The question that comes up in almost every serious conversation about AWG is not about the technology — it is about the economics. “What does it actually cost to run?” It is a fair question, and it deserves a direct answer.
The short version: over any meaningful timeframe, AWG is significantly cheaper than bottled water. The longer version is worth understanding properly.
The three cost components
Running an AWG involves three ongoing costs: electricity, filter replacements, and periodic servicing. No water bills, no delivery fees, no plastic to dispose of.
Electricity
AWG units use electricity to run the compressor, fan, UV lamp, and — on residential units — the heating and cooling elements for hot and cold dispensing.
| Model | Daily output | Approx. power draw |
|---|---|---|
| AWG 12L | 12 litres | ~200–280W |
| AWG 20L | 20 litres | ~300–400W |
| AWG 100L | 100 litres | ~1,000–1,400W |
| AWG 250L | 250 litres | ~2,500–3,500W |
| AWG 500L | 500 litres | ~5,000–7,000W |
At Bali’s residential electricity rate of approximately IDR 1,444 per kWh (roughly $0.09 USD), a 12L unit running continuously costs approximately $0.50–0.65 USD per day in electricity — around $180–240 USD per year. For the 20L unit, expect $0.70–0.90 USD per day — roughly $255–330 USD per year.
Filter replacements
| Filter | Replacement interval |
|---|---|
| PPF pre-filters (5µm / 1µm) | Every 3–6 months |
| Activated carbon | Every 6–12 months |
| Mineral cartridge | Every 6–12 months |
| UV lamp | Every 12 months |
Filter kits for AquaFromAir residential units cost approximately $40–80 USD per year depending on the model and replacement frequency.

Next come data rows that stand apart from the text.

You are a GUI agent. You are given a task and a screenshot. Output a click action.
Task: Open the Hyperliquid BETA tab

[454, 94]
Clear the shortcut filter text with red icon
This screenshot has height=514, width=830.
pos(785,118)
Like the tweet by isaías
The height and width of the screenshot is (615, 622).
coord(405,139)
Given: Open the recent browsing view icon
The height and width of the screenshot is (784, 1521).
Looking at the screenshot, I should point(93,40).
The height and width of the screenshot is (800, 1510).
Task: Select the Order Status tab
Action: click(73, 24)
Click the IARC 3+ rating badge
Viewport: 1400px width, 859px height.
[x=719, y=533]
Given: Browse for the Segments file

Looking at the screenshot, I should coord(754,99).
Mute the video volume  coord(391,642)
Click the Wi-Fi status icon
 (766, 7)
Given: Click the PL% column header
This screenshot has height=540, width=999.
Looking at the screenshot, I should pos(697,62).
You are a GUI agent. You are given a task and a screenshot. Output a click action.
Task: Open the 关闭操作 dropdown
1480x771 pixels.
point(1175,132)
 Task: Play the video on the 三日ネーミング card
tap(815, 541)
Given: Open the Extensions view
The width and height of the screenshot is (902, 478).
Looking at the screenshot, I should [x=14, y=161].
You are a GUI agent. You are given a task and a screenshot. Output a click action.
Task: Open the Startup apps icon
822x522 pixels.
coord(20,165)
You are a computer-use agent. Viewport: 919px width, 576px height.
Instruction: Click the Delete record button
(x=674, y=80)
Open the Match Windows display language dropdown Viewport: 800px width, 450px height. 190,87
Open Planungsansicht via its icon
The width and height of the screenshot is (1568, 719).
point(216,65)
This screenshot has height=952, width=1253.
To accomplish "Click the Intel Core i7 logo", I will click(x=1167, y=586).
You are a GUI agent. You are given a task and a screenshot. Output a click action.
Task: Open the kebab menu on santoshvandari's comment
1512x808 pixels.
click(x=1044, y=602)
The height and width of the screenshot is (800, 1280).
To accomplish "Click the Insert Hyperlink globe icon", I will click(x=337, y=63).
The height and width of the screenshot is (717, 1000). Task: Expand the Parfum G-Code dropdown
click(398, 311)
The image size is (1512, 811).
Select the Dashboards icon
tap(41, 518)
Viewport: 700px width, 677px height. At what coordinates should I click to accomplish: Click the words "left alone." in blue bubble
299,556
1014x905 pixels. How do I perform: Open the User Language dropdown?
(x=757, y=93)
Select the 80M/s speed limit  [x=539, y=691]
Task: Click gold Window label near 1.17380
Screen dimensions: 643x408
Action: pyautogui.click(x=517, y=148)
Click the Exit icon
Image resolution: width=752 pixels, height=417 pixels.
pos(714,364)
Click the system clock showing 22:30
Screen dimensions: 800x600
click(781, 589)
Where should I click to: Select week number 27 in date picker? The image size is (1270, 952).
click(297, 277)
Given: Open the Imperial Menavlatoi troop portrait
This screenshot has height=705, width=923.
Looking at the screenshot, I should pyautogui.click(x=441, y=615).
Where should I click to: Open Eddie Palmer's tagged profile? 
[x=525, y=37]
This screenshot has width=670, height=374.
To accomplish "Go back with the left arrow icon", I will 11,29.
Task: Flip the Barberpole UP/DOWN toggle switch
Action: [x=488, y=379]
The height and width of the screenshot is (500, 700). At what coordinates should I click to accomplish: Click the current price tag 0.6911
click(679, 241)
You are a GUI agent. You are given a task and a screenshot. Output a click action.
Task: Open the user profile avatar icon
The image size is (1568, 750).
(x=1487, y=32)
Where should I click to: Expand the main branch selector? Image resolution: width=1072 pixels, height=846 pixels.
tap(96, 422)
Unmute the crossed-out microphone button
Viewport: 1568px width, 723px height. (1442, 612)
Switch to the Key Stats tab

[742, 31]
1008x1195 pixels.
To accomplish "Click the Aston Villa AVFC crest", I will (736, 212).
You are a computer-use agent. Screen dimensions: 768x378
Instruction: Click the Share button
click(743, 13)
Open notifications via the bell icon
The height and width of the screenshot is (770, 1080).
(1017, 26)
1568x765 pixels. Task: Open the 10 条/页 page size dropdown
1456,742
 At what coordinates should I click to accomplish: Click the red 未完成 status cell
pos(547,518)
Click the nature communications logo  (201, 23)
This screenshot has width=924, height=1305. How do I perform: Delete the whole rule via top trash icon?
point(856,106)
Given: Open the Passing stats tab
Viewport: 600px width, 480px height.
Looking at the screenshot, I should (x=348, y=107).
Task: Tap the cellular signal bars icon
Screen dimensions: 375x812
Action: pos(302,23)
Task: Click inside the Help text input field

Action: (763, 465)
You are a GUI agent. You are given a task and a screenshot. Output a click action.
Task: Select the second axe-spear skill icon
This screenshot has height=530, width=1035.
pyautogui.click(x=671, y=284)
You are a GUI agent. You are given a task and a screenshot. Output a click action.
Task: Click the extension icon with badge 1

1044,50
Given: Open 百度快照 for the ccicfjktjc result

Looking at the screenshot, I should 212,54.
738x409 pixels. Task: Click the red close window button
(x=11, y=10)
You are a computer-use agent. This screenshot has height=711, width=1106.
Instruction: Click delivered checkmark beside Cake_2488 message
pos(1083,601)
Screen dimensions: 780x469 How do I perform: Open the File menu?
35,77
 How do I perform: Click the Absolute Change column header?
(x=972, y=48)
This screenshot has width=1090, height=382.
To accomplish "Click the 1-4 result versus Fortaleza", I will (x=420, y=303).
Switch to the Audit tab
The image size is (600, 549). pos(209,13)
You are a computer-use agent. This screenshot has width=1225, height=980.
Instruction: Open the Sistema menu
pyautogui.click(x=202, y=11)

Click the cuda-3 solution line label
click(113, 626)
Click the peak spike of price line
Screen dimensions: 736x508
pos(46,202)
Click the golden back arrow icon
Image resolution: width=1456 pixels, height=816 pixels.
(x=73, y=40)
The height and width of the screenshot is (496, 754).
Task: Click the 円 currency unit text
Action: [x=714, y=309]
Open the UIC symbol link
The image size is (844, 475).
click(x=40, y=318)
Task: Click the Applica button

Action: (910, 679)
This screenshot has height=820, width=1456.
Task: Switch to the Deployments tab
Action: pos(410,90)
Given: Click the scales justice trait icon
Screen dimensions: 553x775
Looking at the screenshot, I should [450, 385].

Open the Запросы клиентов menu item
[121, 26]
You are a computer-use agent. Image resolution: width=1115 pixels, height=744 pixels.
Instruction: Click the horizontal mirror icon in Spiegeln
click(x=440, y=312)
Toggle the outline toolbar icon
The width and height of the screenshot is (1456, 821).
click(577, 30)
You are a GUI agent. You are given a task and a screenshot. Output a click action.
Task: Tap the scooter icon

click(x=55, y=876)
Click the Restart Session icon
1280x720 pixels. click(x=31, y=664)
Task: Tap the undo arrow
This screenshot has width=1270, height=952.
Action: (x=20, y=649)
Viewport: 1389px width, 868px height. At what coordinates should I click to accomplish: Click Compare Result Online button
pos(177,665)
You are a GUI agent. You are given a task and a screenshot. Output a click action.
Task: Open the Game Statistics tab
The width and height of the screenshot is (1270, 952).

The real comparison: AWG vs bottled water
A household consuming 12 litres of drinking water per day and buying that water in 600ml bottles at typical Bali retail prices spends approximately $3.60 USD per day — $1,314 USD per year.
The same household running an AquaFromAir AWG 12L unit spends approximately $200 USD/year on electricity and $60 USD/year on filters — $260 USD total per year. That is a saving of over $1,000 USD per year, in addition to eliminating the plastic waste, the storage hassle, and the supply chain dependency.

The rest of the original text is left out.